Nonlinear filtering via stochastic PDE projection on mixture manifolds in L2 direct metric

Abstract

We examine some differential geometric approaches to finding approximate solutions to the continuous time nonlinear filtering problem. Our primary focus is a new projection method for the optimal filter infinite-dimensional stochastic partial differential equation (SPDE), based on the direct L2 metric and on a family of normal mixtures. This results in a new finite-dimensional approximate filter based on the differential geometric approach to statistics. We compare this new filter to earlier projection methods based on the Hellinger distance/Fisher metric and exponential families, and compare the L2 mixture projection filter with a particle method with the same number of parameters, using the Levy metric. We discuss differences between projecting the SPDE for the normalized density, known as Kushner–Stratonovich equation, and the SPDE for the unnormalized density known as Zakai equation.
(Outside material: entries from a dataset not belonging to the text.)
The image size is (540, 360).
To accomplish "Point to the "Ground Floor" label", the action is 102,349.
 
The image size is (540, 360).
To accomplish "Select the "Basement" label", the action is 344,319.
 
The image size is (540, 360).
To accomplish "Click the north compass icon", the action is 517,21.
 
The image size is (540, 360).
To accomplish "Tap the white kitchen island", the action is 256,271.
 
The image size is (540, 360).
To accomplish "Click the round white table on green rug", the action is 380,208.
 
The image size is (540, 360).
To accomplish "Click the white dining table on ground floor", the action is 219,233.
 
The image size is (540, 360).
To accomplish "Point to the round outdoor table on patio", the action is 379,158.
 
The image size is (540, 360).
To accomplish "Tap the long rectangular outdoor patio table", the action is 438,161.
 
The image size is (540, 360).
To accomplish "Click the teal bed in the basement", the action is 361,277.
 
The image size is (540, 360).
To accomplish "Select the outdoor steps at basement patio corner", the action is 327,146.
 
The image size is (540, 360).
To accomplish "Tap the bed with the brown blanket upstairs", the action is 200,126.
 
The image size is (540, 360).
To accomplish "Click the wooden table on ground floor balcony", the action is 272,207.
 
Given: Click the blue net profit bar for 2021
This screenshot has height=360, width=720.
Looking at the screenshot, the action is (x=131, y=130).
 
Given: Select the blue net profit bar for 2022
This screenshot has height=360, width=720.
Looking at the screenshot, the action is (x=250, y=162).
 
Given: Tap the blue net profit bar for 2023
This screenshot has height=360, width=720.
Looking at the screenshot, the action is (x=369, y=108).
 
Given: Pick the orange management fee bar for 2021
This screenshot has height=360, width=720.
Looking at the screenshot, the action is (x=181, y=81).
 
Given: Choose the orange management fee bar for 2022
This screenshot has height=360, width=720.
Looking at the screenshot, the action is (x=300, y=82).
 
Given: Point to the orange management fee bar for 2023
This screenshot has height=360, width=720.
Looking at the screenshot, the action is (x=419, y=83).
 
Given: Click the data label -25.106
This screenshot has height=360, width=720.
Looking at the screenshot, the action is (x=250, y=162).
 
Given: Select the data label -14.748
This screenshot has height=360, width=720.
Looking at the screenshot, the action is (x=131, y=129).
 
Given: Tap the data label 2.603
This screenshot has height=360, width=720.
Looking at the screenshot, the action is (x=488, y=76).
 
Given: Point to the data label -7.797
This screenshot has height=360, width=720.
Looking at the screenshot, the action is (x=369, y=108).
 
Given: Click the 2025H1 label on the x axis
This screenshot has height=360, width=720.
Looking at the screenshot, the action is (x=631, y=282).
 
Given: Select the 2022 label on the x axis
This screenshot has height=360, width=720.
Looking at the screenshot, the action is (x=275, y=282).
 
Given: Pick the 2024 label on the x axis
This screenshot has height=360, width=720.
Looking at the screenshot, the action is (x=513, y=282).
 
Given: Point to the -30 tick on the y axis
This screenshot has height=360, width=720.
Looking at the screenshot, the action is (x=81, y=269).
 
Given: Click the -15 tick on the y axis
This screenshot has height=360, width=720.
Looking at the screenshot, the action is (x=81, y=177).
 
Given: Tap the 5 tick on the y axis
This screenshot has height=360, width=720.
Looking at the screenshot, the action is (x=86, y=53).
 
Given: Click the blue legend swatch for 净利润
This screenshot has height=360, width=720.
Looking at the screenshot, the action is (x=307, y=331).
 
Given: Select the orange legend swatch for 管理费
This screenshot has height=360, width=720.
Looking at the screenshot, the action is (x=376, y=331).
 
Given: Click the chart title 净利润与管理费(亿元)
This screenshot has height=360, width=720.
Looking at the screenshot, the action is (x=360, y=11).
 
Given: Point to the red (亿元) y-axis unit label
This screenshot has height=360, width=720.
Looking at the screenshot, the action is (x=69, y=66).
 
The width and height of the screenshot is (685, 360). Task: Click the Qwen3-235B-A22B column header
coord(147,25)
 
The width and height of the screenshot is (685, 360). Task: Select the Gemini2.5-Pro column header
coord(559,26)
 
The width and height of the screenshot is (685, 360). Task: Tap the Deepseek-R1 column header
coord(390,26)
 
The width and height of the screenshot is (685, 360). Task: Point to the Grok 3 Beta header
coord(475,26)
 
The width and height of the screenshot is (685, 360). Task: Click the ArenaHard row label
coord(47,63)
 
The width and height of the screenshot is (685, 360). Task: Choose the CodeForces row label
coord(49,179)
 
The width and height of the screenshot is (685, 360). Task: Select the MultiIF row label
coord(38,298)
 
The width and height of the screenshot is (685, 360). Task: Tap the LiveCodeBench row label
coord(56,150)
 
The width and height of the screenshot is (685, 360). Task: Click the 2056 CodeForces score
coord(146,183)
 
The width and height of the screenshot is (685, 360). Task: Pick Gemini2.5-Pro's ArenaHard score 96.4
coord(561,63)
We prove that for a simple choice of the mixture manifold the L2 mixture projection filter coincides with a Galerkin method, whereas for more general mixture manifolds the equivalence does not hold and the L2 mixture filter is more general. We study particular systems that may illustrate the advantages of this new filter over other algorithms when comparing outputs with the optimal filter. We finally consider a specific software design that is suited for a numerically efficient implementation of this filter and provide numerical examples. We leverage an algebraic ring structure by proving that in presence of a given structure in the system coefficients the key integrations needed to implement the new filter equations can be executed offline.